Font size: The default is 64. As the font size increases, the image size will also increase.

Text length: The longer the text, the wider the image will be, with the exact length determined by pillow.

The output information infos contains all drawing parameters, including text, background color, text color, etc.

To output only the image, set return_infos=False, which is the default setting.

Specify a Specific Font

You can specify your preferred font using the font parameter.

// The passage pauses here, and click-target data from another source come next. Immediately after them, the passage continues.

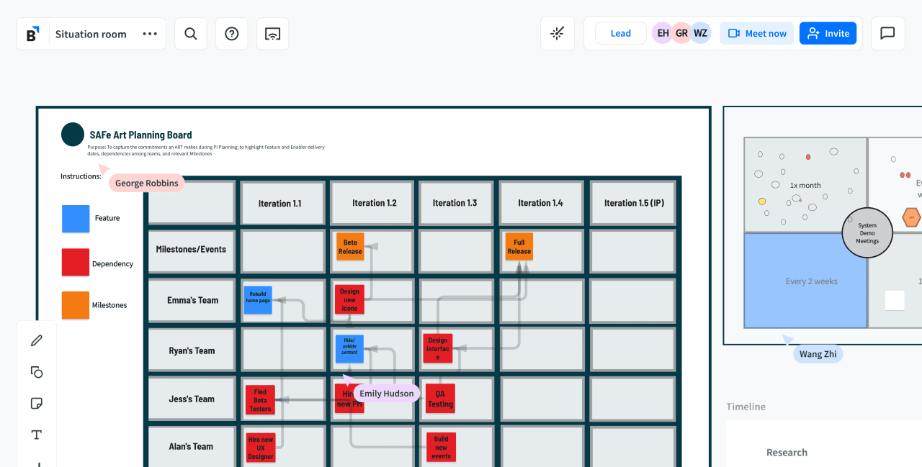Start a Meet now session

tap(756, 33)
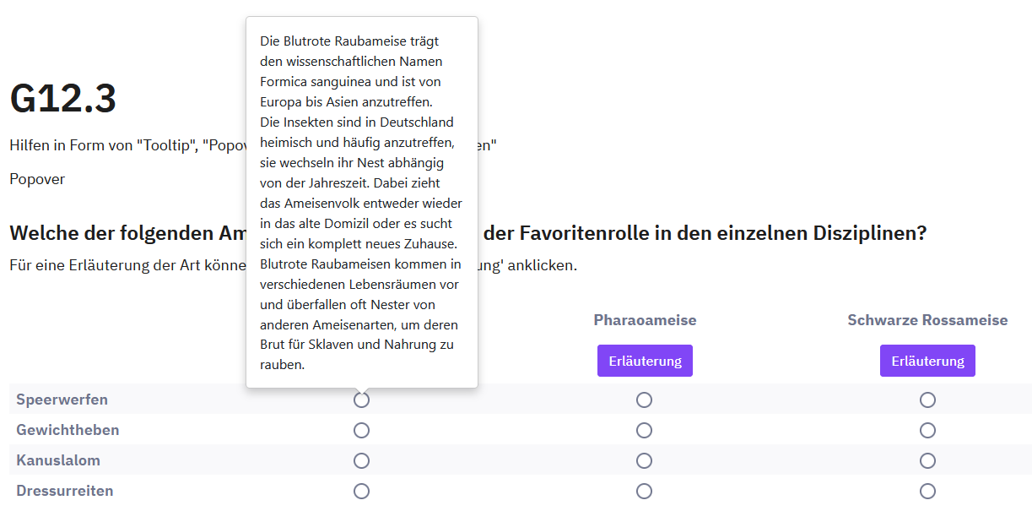The height and width of the screenshot is (522, 1032).
Task: Click the Dressurreiten row label
Action: point(64,491)
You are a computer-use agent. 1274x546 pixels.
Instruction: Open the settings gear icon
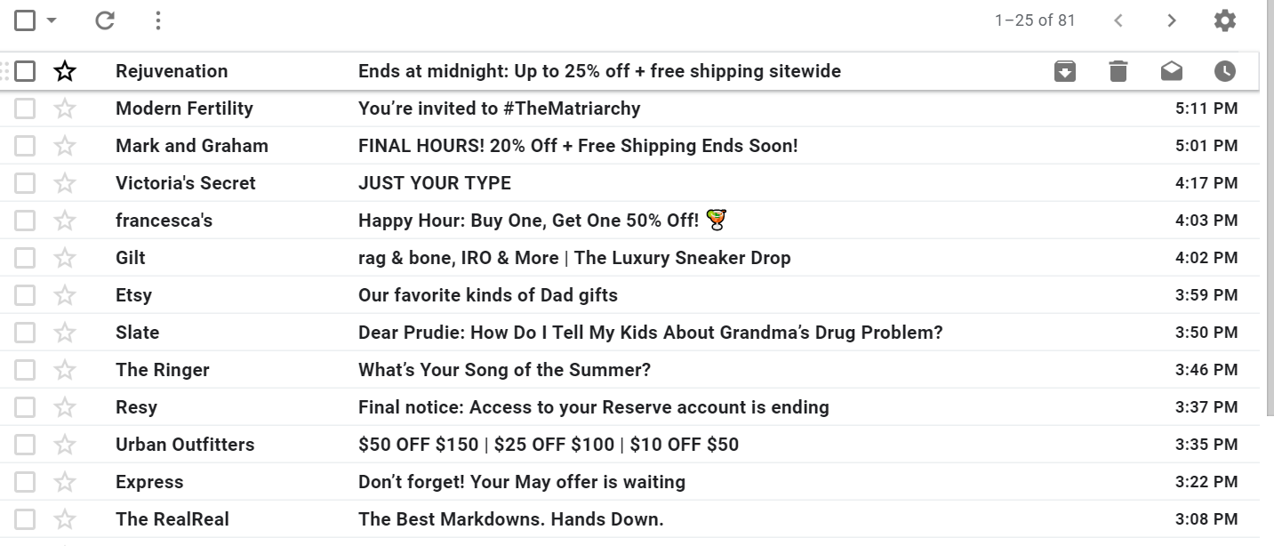(1224, 20)
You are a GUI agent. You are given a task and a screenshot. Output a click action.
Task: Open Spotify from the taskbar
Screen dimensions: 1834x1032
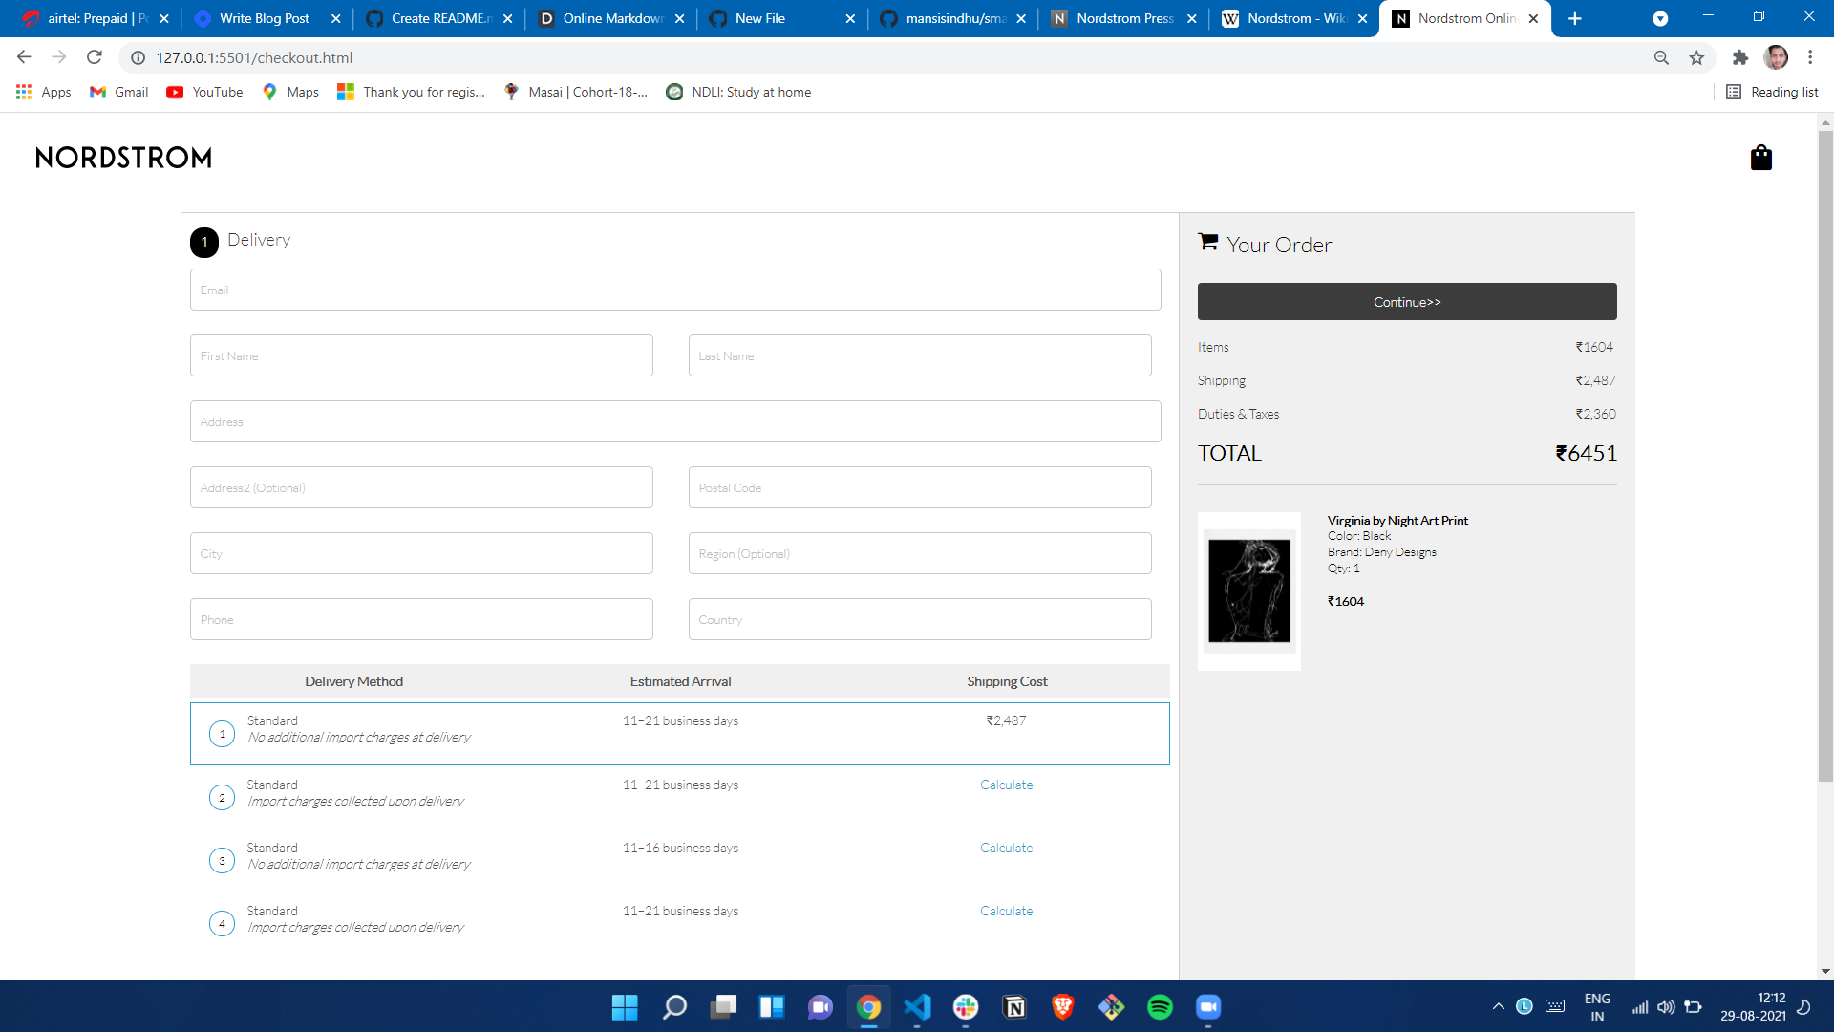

from wordcanvas import WordCanvas

# Do not specify return_infos, default is False, which will not return infos
gen = WordCanvas(
    font_path="/path/to/your/font/OcrB-Regular.ttf"
)

text = 'Hello, World!'
img = gen(text)

sample14

If the font does not support the input text, tofu characters will appear.

text = 'Hello, 中文!'
img = gen(text)

sample15

[!TIP]

How to Check if the Font Supports Characters:

I currently don’t have this requirement, so I’ve left a basic method. This is a simple check that only checks one character at a time, so you need to iterate through all the characters. If you have other requirements, feel free to expand on this.
from wordcanvas import is_character_supported, load_ttfont

target_text = 'Hello, 中文!'

font = load_ttfont("/path/to/your/font/OcrB-Regular.ttf")

for c in target_text:
    status = is_character_supported(font, c)

# >>> Character '中' (0x4e2d) is not supported by the font.
# >>> Character '文' (0x6587) is not supported by the font.

Set Image Size

You can adjust the image size using the output_size parameter.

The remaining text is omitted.